Poet Brief: Julianne Buchsbaum

Presently a graduate student down in Missouri, Julianne Buchsbaum has already produced some fascinating poetry. Her poems contain evocative language and there is no wasted movement as she makes unnerving observations. Highly intelligent poems that make effective, but not erudite, allusions, mostly to Greek and Roman mythology. Phonetically, some of her poems soar, such as “Slowly, Slowly Horses.” The opening stanzas almost always hook you in, such as in the poem “Thrillsville”:

When the mind begins to see the lies it loves
with eyes that could have looked elsewhere,
old pain repullulates. Errors of architecture,

errors of eros, the train ride out is not
the train ride in. Is this the kind of life
you left us for? No one has a face in the dark.

Buchsbaum’s poems have a kinetic energy, but also a shade of darkness that entangles the readers.
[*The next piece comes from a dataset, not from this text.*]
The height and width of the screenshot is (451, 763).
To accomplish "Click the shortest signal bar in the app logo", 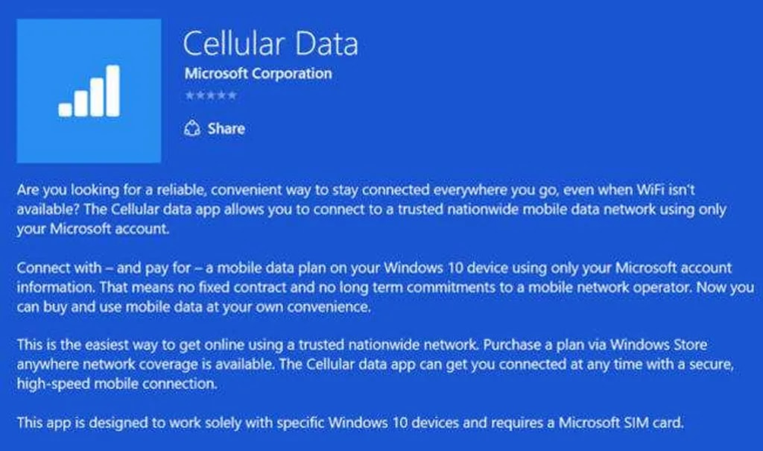I will point(65,110).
Following is one of her harrowing pieces with stark imagery and a beautiful commingling sense of dread and positive urgency.



Clouds Swell Out

The finale of fall hangs in yellow clusters.
You can't muster

the drive required for potent acts—to hide
like the cat who eyed

each skittering leaf and churring sparrow from
a dark sanctum,

frozen, invisible, dumb—such is your will.
The world is ill

with demands it can't meet; hence, the crickets'
deaths, the rosettes

of rot, the dusky clusters, and flourishing worms.
All this confirms

your wish to divorce yourself from the vista
and phenomena

of autumn which looms from raw branches a dark
afternoon. The stark

landscape deepening its shadowed dales cannot
stray a lot

from the invincible doctrine, though owls moan
misgivings. Alone,

you watch a jet's contrail zip open the sky
and the high

clouds swell out like huge, snowy hearts disgorged.